* [STATED TASK] Please copy, without any changes, the lines of the records from the one with "Click the Previous View button" through the end of the records, including both of those lines.

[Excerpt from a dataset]
::::::

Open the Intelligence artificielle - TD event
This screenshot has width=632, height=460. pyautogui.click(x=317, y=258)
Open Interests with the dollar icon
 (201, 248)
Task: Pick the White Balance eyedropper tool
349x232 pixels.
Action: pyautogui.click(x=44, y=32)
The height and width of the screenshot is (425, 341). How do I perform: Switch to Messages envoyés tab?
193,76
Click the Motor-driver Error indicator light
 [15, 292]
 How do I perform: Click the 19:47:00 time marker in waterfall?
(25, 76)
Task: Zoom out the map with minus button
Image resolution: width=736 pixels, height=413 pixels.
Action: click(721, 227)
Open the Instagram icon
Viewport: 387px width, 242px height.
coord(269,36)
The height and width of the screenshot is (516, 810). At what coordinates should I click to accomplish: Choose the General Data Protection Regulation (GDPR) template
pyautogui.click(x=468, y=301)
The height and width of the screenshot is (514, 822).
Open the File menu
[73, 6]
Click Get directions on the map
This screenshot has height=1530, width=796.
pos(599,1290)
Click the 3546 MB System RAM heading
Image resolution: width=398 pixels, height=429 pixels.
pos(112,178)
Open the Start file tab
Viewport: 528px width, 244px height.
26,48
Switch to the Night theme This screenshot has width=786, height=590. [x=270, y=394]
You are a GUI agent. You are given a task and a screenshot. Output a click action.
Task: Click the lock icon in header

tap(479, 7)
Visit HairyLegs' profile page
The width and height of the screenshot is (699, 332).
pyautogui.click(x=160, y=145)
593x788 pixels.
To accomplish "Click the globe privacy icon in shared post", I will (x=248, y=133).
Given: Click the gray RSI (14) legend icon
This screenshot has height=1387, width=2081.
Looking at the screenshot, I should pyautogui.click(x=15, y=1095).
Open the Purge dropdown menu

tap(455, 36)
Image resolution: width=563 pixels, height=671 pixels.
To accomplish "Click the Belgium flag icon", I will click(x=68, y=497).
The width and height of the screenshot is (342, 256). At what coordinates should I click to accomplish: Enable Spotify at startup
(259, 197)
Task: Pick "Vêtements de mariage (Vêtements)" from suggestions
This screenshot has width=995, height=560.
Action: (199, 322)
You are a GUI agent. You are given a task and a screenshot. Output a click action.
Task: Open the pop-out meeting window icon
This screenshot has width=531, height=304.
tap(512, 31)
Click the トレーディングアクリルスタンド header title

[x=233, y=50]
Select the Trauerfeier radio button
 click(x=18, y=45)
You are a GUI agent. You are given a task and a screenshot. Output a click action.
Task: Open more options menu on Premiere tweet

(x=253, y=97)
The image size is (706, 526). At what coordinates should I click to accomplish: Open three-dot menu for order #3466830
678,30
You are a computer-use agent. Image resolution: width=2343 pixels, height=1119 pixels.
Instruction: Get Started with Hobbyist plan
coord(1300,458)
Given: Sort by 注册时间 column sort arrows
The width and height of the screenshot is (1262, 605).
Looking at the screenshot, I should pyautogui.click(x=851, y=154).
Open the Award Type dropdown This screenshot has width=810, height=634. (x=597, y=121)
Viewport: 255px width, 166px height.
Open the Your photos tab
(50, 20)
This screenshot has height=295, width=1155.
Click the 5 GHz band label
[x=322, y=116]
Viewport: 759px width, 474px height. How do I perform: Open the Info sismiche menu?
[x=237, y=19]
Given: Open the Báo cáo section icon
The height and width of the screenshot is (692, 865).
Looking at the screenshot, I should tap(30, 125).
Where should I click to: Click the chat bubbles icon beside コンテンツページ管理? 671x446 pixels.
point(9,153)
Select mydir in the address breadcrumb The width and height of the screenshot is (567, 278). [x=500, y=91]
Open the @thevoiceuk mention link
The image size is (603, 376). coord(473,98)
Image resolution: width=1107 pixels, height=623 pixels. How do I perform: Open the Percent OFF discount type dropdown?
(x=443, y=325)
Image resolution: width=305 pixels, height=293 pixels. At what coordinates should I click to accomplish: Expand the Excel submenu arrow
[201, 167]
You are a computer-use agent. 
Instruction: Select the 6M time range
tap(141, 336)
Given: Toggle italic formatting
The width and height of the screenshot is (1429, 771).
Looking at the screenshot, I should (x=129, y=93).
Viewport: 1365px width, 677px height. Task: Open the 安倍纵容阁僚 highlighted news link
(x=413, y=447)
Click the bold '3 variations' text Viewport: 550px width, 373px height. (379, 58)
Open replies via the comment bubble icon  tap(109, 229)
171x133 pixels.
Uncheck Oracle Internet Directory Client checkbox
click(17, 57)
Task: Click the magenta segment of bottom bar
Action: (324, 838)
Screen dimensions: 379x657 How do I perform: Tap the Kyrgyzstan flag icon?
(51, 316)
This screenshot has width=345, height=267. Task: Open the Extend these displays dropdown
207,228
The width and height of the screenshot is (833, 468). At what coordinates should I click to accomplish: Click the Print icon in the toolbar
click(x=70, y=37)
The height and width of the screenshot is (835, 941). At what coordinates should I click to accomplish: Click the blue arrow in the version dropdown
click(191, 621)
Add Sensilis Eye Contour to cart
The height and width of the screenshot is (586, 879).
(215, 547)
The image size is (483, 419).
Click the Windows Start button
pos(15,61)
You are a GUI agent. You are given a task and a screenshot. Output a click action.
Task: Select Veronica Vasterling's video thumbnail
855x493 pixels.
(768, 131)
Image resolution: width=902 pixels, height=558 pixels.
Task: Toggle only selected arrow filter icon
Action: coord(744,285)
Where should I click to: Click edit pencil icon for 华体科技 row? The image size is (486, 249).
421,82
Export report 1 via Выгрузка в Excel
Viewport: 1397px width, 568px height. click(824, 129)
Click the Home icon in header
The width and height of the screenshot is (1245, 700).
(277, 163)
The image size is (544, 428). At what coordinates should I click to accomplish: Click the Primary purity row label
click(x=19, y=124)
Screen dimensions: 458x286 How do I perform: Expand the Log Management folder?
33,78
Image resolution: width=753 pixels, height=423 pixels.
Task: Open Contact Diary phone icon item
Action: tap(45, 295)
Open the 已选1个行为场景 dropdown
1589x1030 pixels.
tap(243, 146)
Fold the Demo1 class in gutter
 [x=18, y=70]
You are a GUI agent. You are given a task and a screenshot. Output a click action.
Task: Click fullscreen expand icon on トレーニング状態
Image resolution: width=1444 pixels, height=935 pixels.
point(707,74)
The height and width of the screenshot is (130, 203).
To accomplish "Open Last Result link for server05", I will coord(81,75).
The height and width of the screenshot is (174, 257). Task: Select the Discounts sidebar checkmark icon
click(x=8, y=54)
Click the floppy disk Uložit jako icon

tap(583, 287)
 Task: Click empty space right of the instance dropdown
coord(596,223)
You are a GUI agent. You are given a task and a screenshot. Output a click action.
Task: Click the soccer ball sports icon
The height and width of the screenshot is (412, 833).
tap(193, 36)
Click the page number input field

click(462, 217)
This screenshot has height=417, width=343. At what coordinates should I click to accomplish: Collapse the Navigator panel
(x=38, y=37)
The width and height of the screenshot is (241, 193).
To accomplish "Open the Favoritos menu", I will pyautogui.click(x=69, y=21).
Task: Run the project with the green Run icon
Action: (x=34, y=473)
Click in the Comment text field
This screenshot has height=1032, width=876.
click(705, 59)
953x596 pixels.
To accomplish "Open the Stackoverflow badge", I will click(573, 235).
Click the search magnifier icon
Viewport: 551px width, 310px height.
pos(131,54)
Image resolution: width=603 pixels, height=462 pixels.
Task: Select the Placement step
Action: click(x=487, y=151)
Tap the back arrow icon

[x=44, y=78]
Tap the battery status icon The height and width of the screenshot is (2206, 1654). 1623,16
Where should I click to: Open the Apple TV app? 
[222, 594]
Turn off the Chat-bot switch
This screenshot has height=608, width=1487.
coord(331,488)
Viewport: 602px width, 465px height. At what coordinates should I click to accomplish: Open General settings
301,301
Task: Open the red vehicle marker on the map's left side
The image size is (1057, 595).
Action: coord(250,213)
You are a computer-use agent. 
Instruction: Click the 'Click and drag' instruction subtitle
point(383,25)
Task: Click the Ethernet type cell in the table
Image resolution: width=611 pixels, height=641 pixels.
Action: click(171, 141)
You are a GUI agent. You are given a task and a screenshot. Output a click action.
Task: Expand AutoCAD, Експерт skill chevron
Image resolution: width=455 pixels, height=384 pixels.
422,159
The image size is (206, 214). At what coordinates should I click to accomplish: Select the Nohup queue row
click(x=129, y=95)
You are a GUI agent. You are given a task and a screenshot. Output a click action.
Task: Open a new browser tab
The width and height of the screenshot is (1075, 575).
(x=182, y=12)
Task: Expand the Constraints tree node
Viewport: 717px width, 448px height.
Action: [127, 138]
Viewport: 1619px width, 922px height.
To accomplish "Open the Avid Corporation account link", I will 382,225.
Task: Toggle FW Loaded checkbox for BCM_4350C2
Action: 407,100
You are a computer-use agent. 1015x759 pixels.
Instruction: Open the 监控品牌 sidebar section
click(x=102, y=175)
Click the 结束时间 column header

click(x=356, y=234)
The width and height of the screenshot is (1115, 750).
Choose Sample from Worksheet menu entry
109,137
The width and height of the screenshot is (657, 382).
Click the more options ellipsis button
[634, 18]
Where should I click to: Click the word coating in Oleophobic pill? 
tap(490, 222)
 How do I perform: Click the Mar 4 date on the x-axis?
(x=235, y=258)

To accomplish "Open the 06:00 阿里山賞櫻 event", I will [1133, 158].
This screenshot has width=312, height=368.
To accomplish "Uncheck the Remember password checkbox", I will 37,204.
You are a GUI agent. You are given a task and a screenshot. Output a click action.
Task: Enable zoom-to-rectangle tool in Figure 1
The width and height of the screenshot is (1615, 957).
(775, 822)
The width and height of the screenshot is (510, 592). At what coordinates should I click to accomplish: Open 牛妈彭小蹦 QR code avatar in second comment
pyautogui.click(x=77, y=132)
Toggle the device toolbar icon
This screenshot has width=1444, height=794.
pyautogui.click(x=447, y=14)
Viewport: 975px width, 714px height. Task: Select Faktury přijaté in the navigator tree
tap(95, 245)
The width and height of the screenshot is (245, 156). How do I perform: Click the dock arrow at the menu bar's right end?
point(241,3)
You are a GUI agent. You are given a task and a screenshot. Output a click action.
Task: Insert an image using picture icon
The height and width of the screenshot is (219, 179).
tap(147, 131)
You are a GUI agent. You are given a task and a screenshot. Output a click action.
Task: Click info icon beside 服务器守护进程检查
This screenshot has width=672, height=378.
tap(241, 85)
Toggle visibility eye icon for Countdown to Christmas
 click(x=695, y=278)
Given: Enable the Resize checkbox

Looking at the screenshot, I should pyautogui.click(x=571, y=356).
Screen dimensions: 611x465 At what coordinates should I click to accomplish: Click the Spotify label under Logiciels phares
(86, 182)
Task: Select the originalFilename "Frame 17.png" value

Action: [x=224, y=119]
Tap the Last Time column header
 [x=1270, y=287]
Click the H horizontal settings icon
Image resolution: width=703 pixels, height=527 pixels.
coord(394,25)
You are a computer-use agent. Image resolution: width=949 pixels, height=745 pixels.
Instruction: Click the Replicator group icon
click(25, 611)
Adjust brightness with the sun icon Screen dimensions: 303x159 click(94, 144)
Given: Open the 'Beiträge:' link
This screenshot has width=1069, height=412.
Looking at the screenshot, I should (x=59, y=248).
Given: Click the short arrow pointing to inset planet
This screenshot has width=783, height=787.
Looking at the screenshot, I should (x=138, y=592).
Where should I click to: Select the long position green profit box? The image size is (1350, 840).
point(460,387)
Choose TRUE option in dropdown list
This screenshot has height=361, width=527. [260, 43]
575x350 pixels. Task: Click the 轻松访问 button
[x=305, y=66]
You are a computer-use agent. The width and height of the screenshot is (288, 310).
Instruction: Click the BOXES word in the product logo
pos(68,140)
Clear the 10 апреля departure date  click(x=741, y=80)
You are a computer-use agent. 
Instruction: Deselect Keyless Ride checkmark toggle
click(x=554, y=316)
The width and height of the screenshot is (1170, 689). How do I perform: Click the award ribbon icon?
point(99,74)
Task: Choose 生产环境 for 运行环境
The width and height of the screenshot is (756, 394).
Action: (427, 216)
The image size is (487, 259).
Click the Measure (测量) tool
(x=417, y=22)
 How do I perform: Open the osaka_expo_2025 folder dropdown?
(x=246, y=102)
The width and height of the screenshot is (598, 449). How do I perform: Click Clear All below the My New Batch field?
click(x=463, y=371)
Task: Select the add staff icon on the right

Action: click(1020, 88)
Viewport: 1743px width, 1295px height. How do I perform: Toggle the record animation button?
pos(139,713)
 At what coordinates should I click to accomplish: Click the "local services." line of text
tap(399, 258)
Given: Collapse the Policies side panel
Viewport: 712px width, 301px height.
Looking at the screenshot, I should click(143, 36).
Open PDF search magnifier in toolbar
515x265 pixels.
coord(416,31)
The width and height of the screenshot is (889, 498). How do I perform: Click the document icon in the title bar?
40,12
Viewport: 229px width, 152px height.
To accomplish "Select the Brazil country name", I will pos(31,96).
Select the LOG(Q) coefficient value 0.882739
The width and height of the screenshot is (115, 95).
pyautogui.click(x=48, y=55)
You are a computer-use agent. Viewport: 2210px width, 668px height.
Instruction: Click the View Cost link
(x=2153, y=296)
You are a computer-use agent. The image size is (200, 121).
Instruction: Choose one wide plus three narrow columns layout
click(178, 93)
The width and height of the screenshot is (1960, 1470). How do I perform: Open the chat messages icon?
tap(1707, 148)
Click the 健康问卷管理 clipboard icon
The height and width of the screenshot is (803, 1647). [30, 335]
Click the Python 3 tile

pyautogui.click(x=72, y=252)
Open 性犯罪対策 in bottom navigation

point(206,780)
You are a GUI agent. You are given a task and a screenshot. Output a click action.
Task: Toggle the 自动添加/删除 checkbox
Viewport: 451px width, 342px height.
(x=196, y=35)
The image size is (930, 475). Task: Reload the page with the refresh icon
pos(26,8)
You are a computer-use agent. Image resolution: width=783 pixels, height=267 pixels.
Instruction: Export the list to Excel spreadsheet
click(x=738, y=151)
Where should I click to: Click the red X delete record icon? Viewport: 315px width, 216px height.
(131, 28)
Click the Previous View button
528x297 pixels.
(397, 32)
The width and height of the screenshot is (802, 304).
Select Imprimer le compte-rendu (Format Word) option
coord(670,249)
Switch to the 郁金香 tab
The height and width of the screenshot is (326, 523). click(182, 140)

::::::

* [RESULT FOR THIS TASK]
Click the Previous View button
528x297 pixels.
(397, 32)
The width and height of the screenshot is (802, 304).
Select Imprimer le compte-rendu (Format Word) option
coord(670,249)
Switch to the 郁金香 tab
The height and width of the screenshot is (326, 523). click(182, 140)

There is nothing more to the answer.